Collected data:
# # # # #
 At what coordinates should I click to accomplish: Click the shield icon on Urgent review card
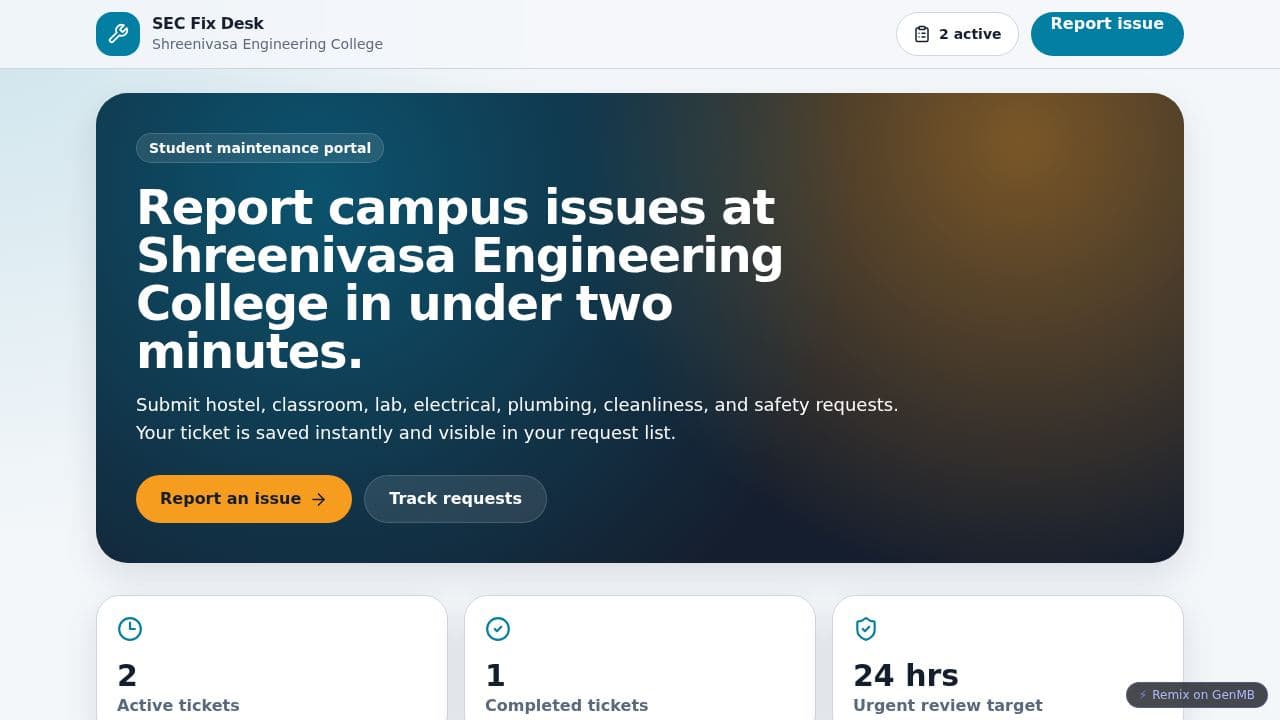click(866, 629)
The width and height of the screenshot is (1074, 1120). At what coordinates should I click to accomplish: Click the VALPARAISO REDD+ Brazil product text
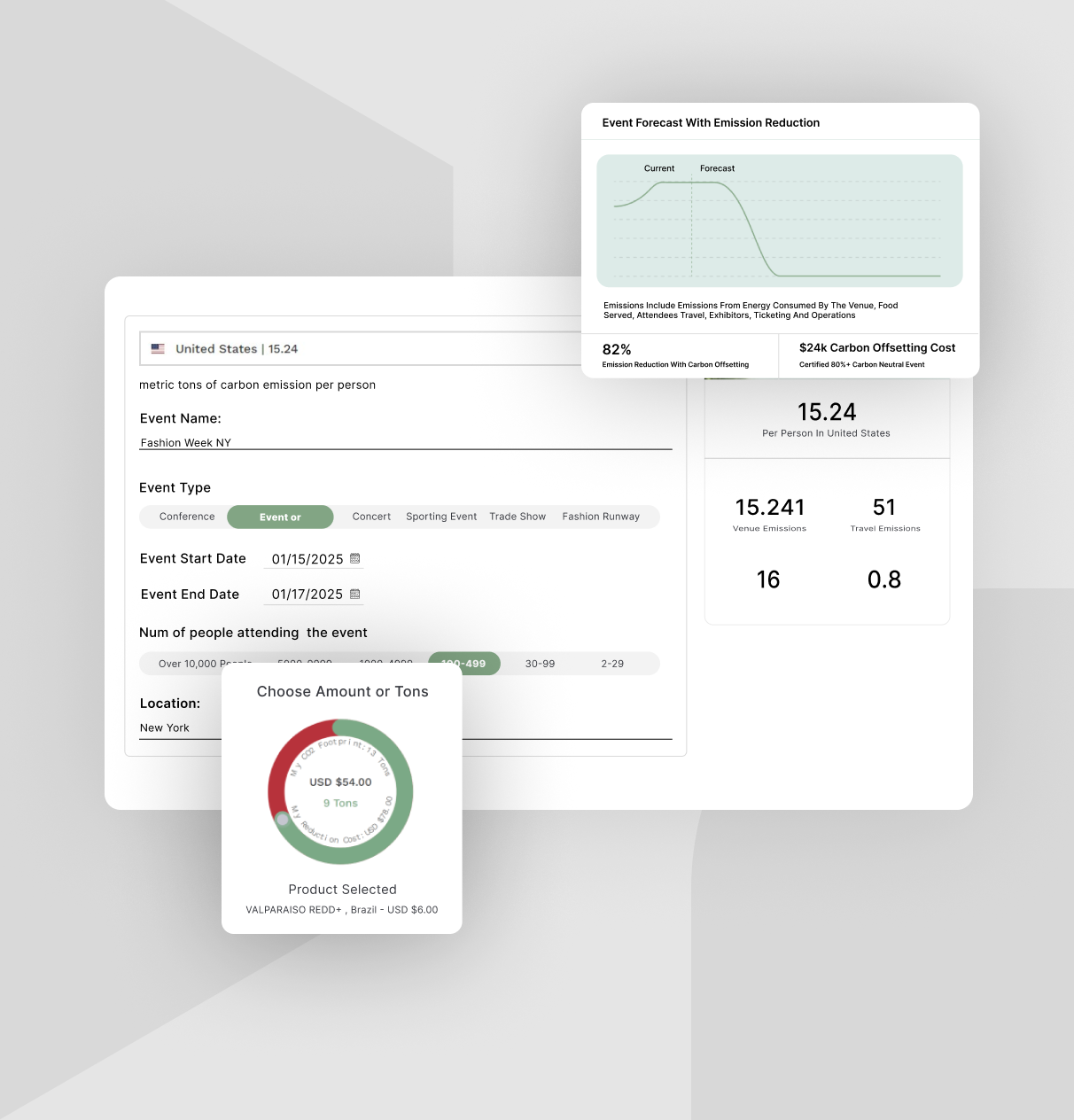tap(341, 910)
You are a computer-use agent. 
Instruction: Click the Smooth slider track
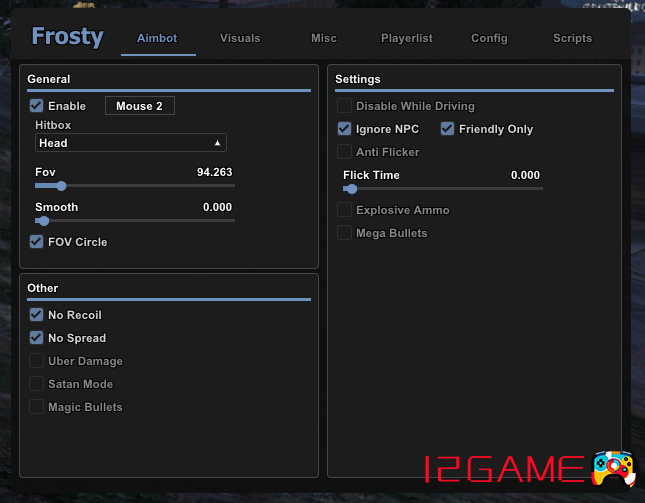(x=135, y=220)
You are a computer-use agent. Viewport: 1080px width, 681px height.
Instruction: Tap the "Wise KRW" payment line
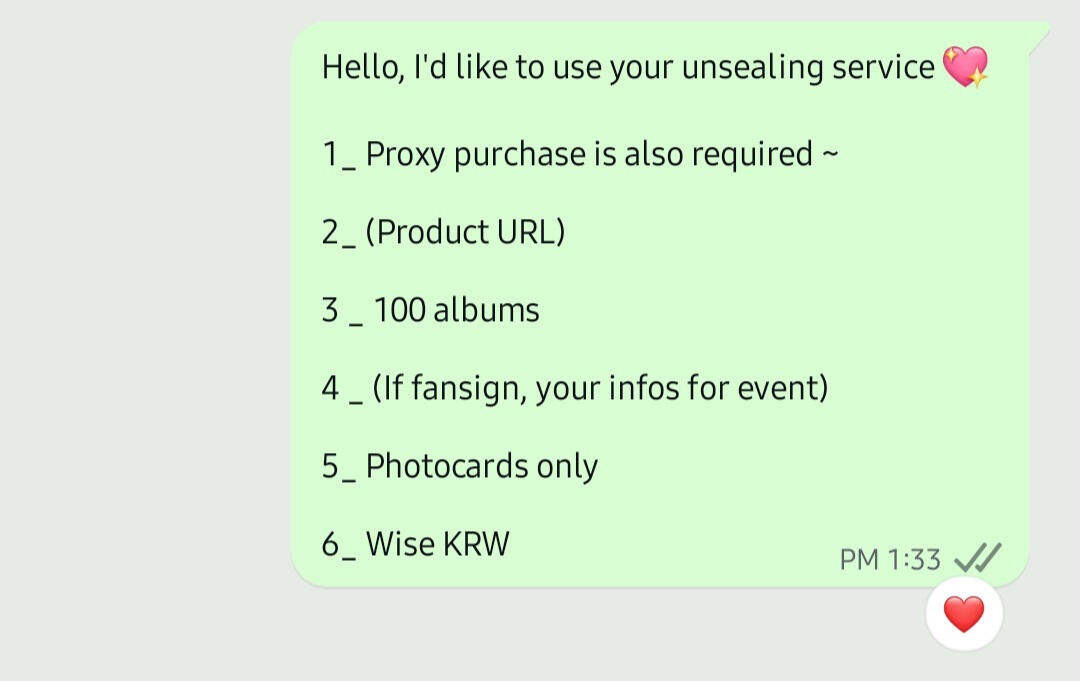coord(438,544)
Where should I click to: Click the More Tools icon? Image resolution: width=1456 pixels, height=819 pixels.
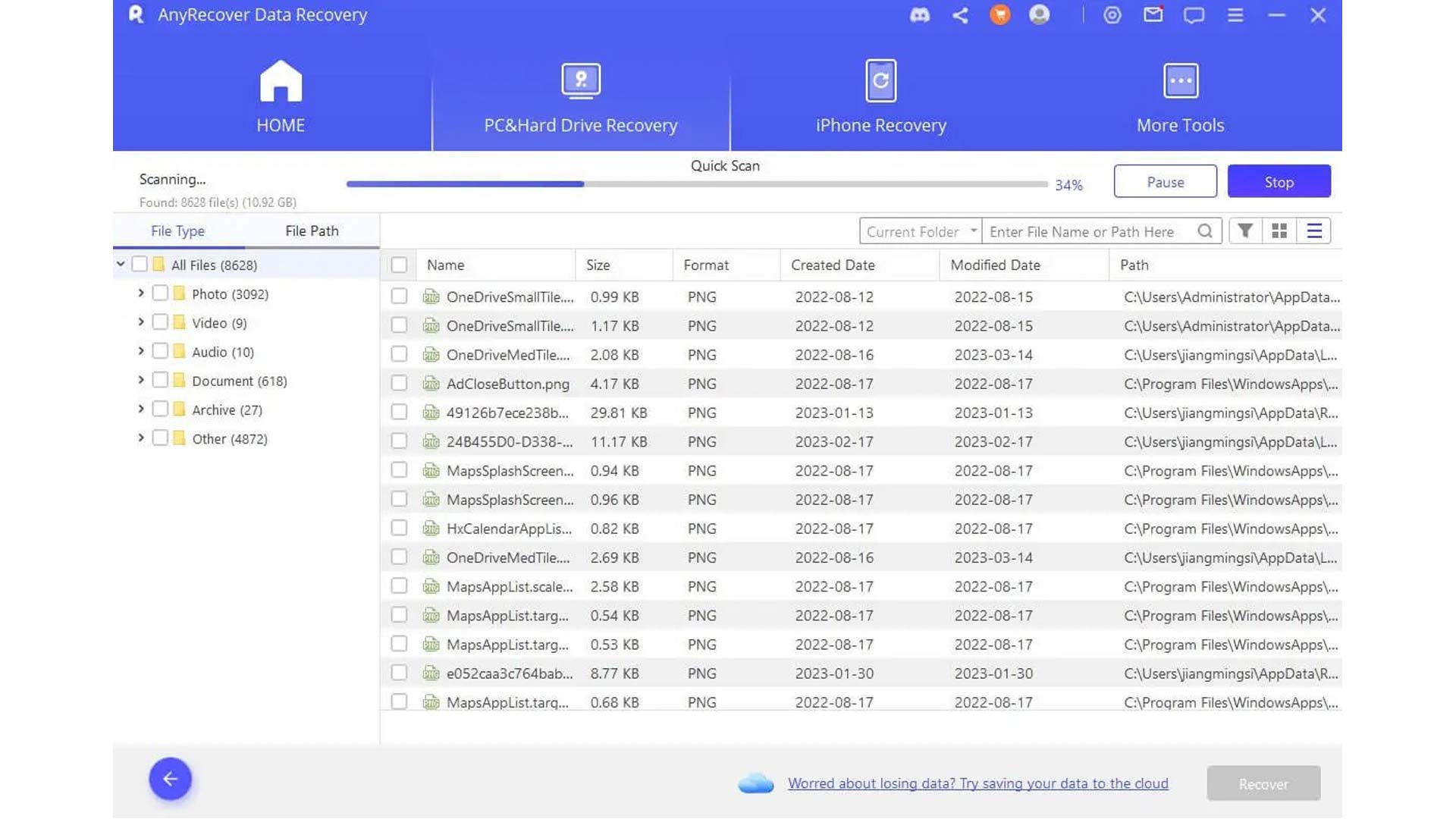pyautogui.click(x=1180, y=81)
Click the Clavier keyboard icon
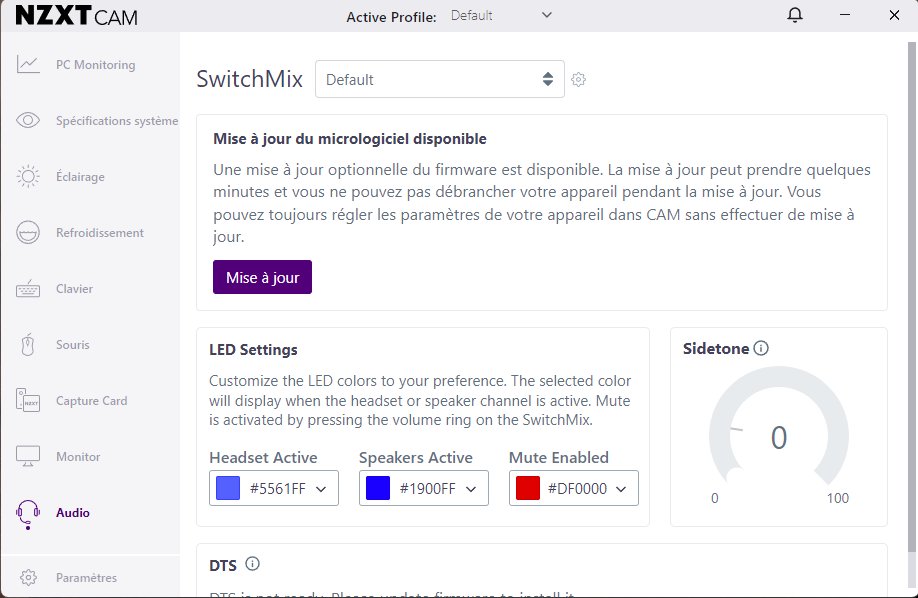 tap(28, 289)
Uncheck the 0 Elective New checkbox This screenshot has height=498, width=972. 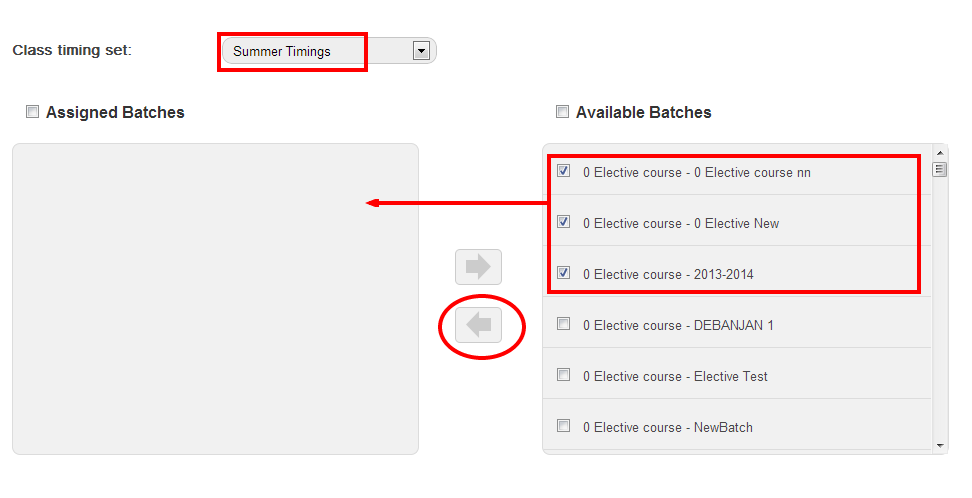tap(564, 222)
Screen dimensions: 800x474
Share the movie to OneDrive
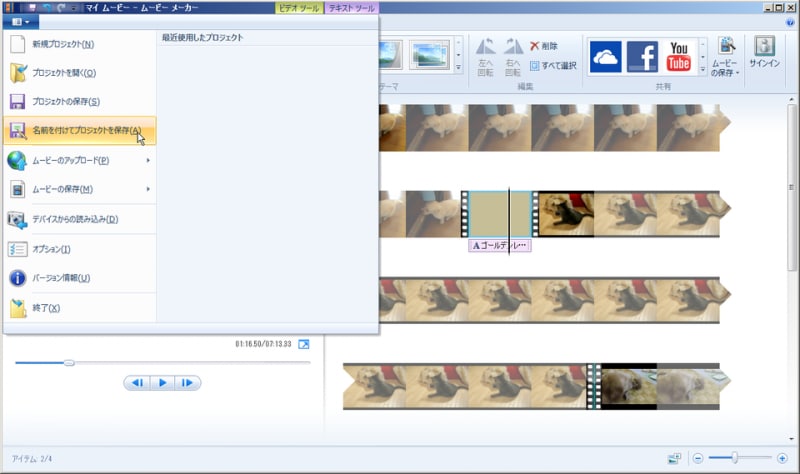[x=608, y=58]
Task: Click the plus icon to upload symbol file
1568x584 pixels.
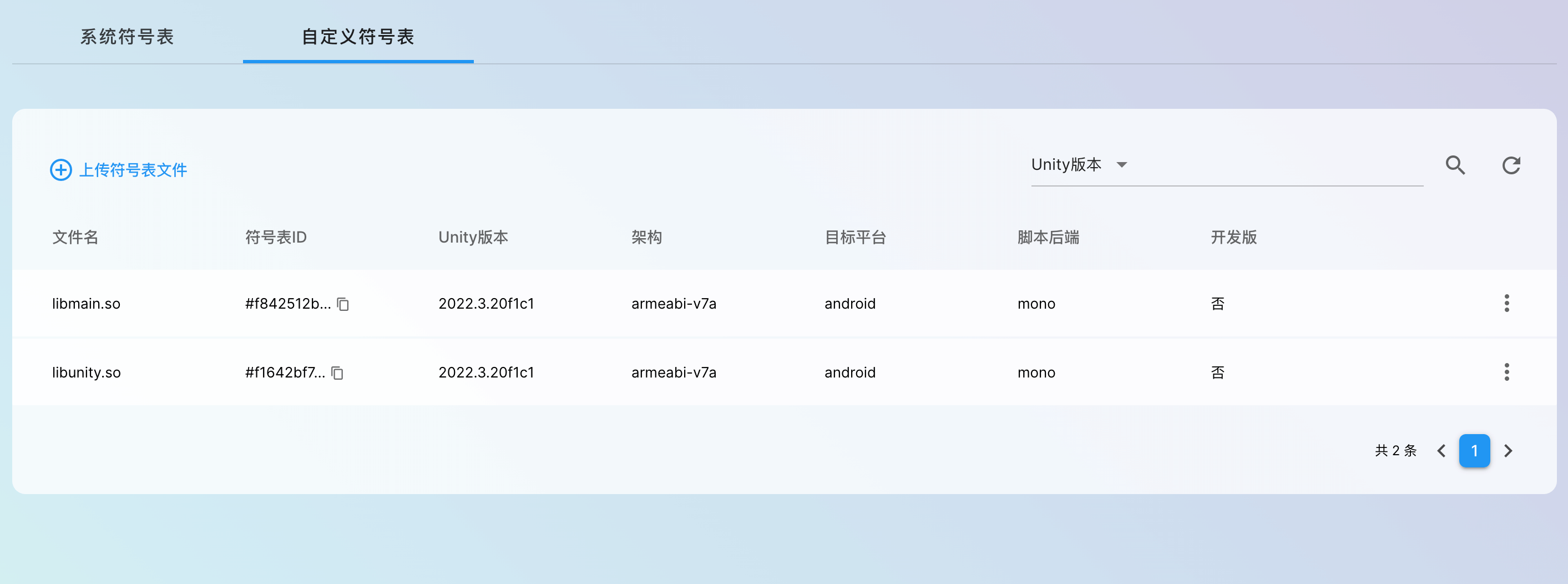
# # # # #
THE PROBLEM:
Answer with nothing but the count of lines in the entries that hold the word "computer".

SOLUTION TO THIS EXERCISE:
2